# Assumptions in Linear Regression: A Comprehensive Guide

*You will learn the fundamentals of the assumptions in linear regression and how to validate them using real-world examples for practical data analysis.*

## Highlights

- Linear regression is a widely used predictive modeling technique for understanding relationships between variables.
- The normality of residuals helps ensure unbiased predictions and trustworthy confidence intervals in linear regression.
- Homoscedasticity guarantees that the model’s predictions have consistent precision across different values.
- Identifying and addressing multicollinearity improves the stability and interpretability of your regression model.
- Data preprocessing and transformation techniques, such as scaling and normalization, can mitigate potential issues in linear regression.
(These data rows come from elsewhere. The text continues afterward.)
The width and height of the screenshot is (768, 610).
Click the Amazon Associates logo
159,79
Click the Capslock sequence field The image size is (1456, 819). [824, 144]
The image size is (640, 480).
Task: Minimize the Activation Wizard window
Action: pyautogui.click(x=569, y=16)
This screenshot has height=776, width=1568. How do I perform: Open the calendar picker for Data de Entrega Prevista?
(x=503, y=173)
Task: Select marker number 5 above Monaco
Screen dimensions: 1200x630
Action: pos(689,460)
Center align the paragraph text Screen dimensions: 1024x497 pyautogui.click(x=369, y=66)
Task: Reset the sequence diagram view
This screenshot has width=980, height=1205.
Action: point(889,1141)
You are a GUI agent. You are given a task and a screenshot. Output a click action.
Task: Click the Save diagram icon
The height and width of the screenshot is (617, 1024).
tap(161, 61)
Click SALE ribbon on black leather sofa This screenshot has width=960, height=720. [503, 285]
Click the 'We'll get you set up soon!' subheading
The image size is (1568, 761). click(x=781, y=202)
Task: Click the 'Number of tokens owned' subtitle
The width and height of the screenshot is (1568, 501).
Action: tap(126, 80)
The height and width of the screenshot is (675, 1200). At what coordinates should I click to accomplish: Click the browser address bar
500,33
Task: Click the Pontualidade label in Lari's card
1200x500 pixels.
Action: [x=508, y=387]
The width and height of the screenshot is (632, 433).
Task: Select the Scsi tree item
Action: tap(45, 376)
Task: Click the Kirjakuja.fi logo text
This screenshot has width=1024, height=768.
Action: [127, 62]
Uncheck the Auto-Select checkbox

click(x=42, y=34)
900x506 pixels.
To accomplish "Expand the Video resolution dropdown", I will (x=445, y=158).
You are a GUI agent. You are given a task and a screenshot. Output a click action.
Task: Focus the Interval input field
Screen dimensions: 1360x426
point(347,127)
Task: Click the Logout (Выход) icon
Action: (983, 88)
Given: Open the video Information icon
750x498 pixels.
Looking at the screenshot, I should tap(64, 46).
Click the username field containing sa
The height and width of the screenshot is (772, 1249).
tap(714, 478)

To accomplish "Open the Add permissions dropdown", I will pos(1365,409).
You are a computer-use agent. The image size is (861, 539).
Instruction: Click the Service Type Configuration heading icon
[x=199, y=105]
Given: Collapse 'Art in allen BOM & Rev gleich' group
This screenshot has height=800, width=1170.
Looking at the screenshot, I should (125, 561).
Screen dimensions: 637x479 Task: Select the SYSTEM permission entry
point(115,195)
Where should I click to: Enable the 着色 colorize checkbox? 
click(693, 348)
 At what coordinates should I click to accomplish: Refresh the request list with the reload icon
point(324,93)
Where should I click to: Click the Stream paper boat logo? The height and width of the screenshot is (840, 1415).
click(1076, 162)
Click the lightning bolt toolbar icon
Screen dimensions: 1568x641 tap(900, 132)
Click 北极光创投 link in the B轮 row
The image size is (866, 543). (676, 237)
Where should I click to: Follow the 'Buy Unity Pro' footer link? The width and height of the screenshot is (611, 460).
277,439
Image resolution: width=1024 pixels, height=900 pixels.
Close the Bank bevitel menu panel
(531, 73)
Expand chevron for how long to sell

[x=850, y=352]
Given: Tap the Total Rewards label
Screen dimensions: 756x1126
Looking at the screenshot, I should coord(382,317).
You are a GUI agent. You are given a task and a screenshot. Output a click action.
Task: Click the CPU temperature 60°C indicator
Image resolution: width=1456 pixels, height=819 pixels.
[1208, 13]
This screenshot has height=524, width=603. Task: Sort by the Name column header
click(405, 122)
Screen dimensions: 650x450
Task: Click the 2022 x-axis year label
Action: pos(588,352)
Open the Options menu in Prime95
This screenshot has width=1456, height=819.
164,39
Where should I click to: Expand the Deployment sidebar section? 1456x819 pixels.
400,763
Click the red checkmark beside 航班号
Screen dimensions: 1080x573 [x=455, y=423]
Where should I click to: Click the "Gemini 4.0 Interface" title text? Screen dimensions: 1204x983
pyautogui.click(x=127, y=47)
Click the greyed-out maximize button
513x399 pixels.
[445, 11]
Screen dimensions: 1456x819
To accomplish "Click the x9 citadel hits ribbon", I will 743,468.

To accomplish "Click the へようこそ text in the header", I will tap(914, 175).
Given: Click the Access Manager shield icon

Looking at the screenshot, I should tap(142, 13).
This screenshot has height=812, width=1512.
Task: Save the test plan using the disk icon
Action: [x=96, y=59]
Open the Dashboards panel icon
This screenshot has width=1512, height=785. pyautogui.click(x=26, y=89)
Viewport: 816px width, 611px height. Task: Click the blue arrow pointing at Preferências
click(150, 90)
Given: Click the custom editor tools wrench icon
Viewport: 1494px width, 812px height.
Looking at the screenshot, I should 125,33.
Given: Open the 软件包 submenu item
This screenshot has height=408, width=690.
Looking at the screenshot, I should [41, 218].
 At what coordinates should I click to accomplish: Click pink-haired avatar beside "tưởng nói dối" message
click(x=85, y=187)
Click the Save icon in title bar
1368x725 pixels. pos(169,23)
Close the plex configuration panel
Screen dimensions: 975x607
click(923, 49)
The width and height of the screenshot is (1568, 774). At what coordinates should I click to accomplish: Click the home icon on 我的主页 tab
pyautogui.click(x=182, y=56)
Linear regression is a technique to model and predict the relationship between a target variable and one or more input variables.

It helps us understand how a change in the input variables affects the target variable.

Linear regression assumes that a straight line can represent this relationship.

For example, let’s say you want to estimate the cost of a property considering its size (measured in square footage) and age (in years).

In this case, the price of the house is the target variable, and the size and age are the input variables.

Using linear regression, you can estimate the effect of size and age on the price of the house.

## Assumptions in Linear Regression

Six main assumptions in linear regression need to be satisfied for the model to be reliable and valid. These assumptions are:

**1. Linearity**

This assumption states a linear relationship exists between the dependent and independent variables. In other words, the change in the dependent variable should be proportional to the change in the independent variables. Linearity can be assessed using scatterplots or by examining the residuals.

**2. Normality of errors**

The residuals should follow a normal distribution with a mean of zero. This assumption is essential for proper hypothesis testing and constructing confidence intervals. The normality of errors can be assessed using visual methods, such as a histogram or a Q-Q plot, or through statistical tests, like the Shapiro-Wilk test or the Kolmogorov-Smirnov test.

**3. Homoscedasticity**

This assumption states that the residuals’ variance should be constant across all independent variable levels. In other words, the residuals’ spread should be similar for all values of the independent variables. Heteroscedasticity, violating this assumption, can be identified using scatterplots of the residuals or formal tests like the Breusch-Pagan test.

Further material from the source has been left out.